Revise the lines of the records from the line containing "You are a computer-use agent. The height" through the line containing "[x=422, y=334]", inclusive, so that "Instruction" is replaced by "Task" and all else stays unchanged. Give only those lines, with the pictures omitted.

>> Begin Record set

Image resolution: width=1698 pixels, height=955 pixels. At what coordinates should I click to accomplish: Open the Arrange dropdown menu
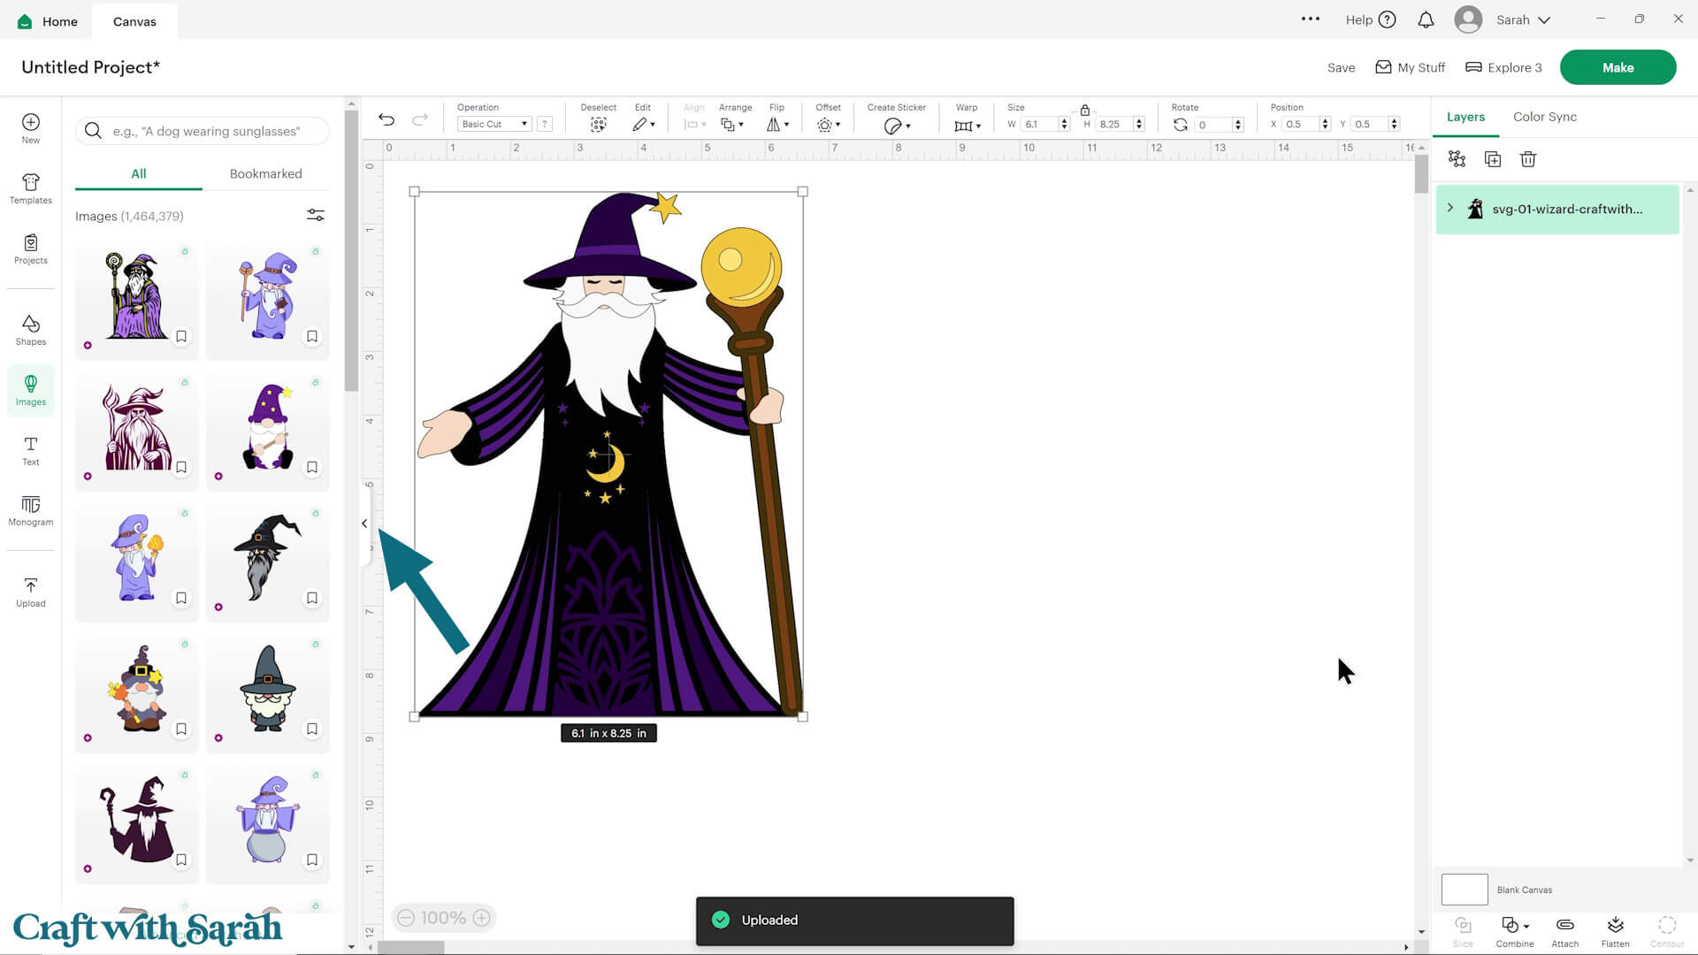733,124
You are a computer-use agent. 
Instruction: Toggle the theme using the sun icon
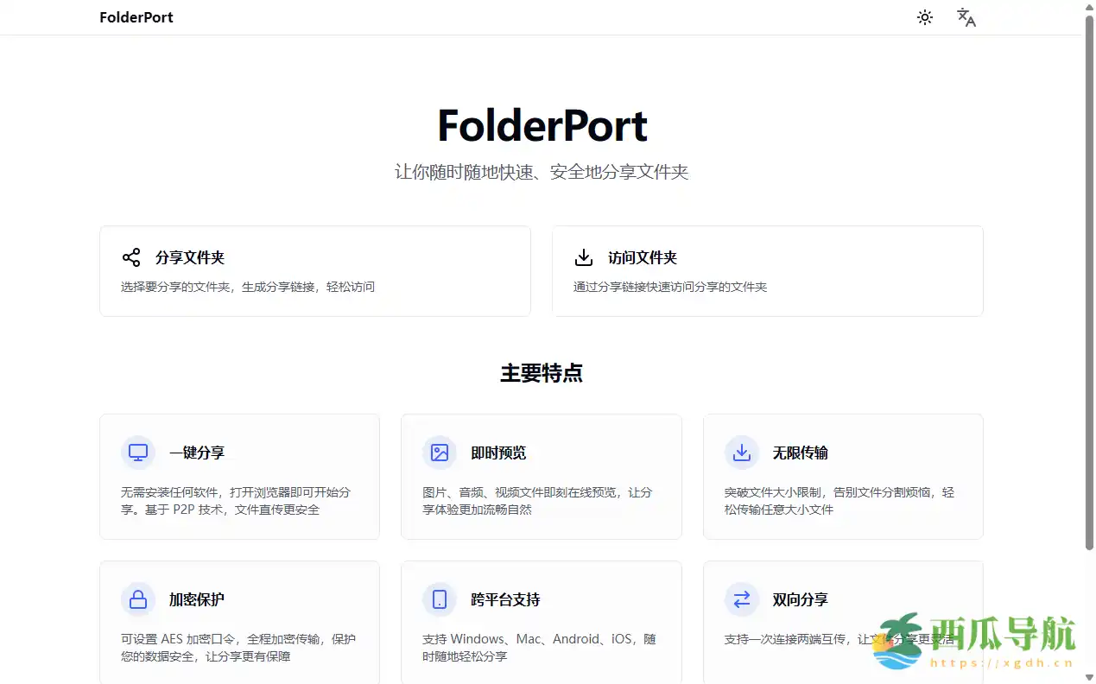[x=924, y=16]
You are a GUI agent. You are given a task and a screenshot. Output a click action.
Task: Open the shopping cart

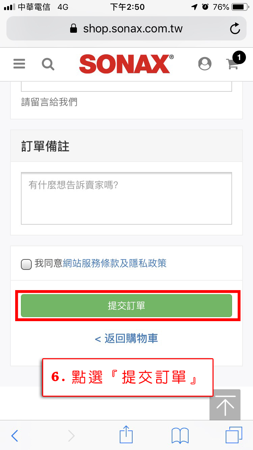(x=232, y=64)
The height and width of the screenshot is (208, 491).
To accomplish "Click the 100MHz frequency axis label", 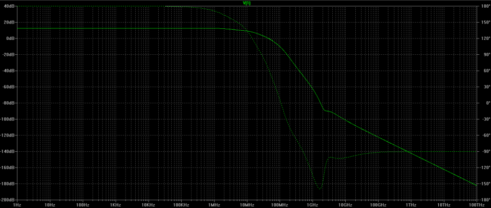I will 280,205.
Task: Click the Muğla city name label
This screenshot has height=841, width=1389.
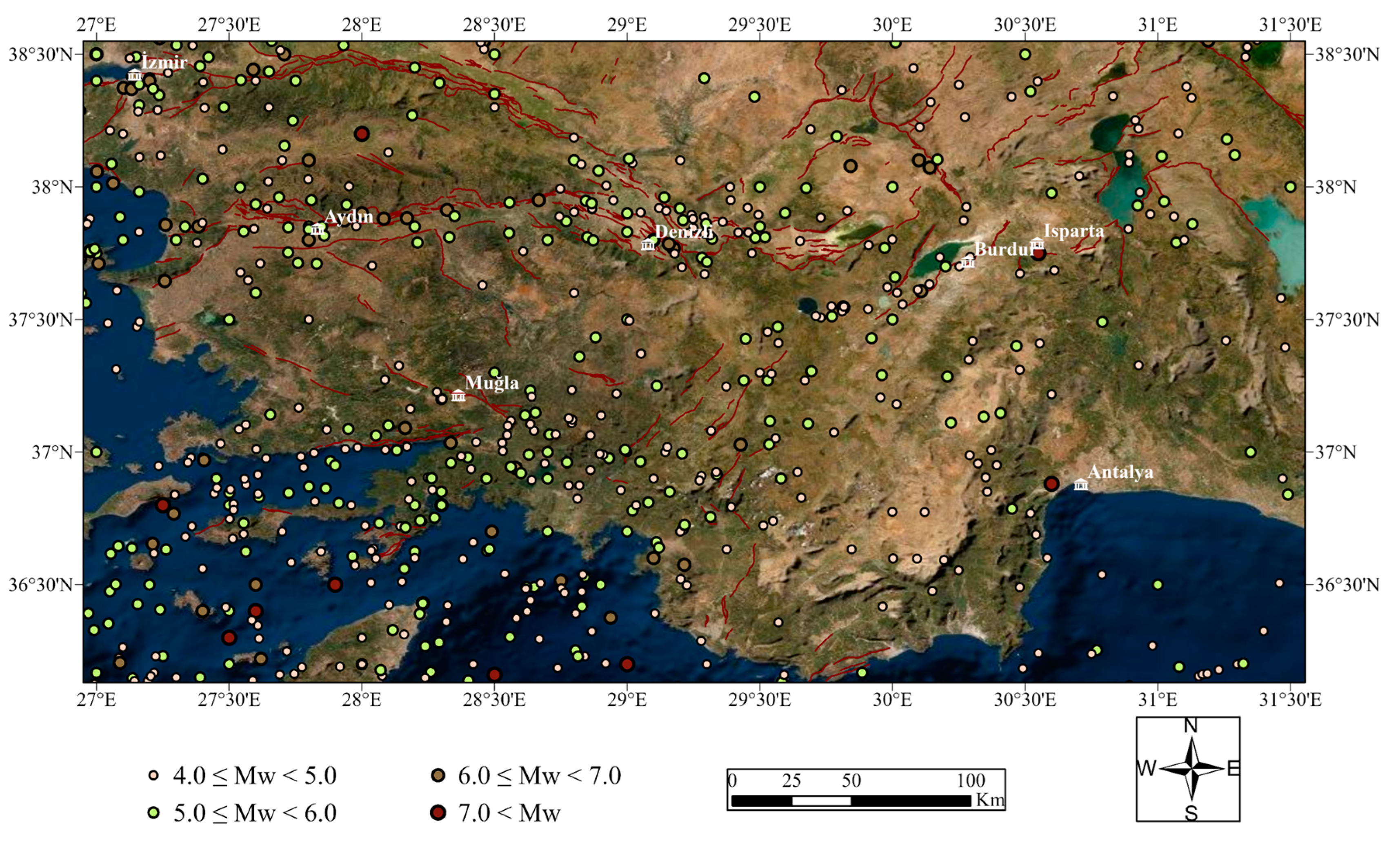Action: coord(492,383)
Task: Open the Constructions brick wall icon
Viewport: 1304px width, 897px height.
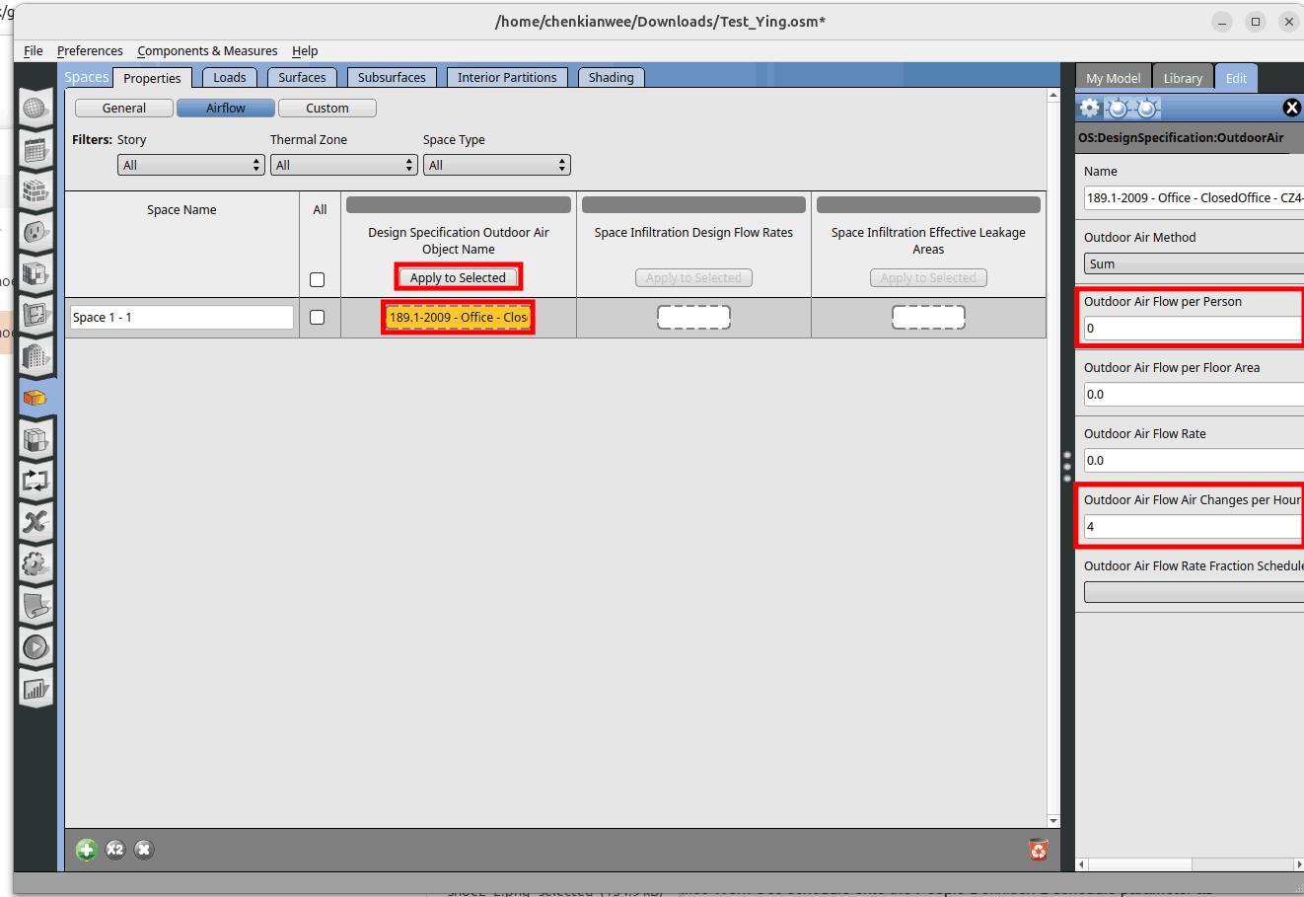Action: click(36, 191)
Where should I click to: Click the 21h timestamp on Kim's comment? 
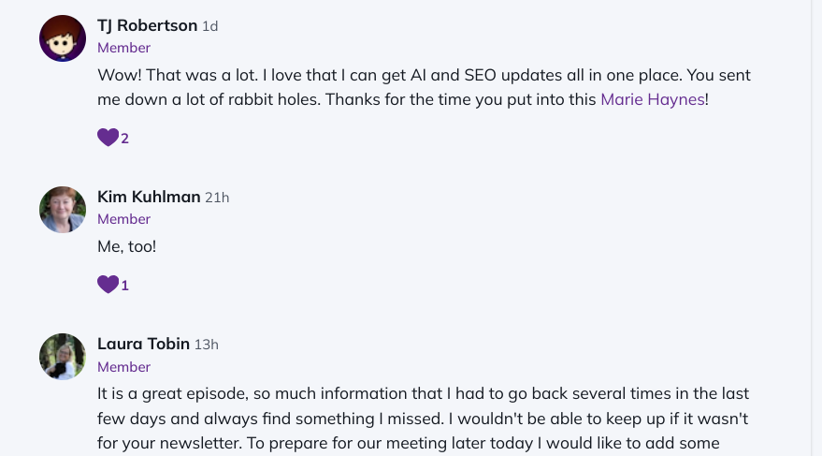(217, 198)
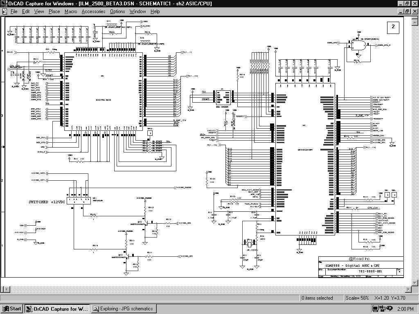The image size is (419, 314).
Task: Click the leftmost system tray monitor icon
Action: pyautogui.click(x=375, y=308)
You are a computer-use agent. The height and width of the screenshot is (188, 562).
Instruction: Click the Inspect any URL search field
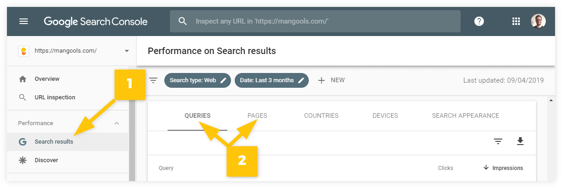coord(315,21)
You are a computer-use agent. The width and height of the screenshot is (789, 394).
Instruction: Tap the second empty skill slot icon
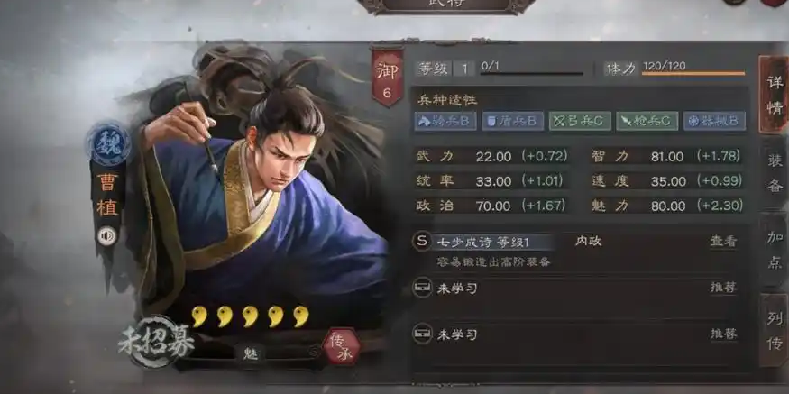[x=422, y=334]
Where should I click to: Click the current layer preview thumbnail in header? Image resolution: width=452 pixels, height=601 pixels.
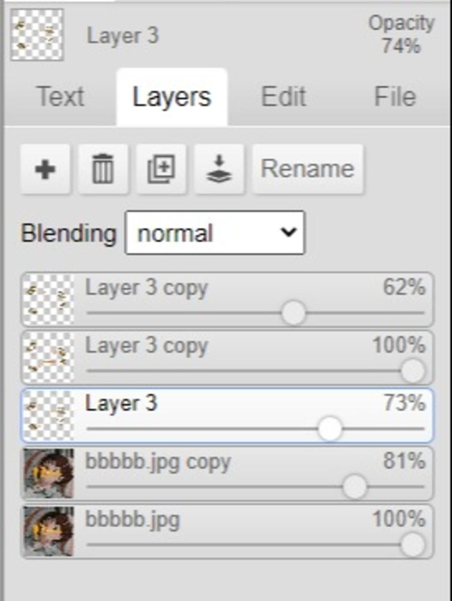(x=37, y=35)
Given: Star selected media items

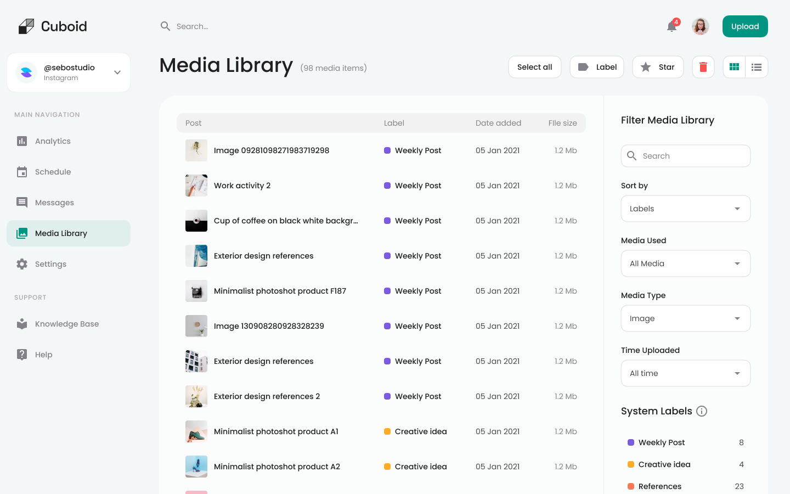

>> End Record set

Solution:
You are a computer-use agent. The height and width of the screenshot is (188, 562).
Task: Click the Inspect any URL search field
coord(315,21)
You are a computer-use agent. The width and height of the screenshot is (789, 394).
Task: Tap the second empty skill slot icon
[x=422, y=334]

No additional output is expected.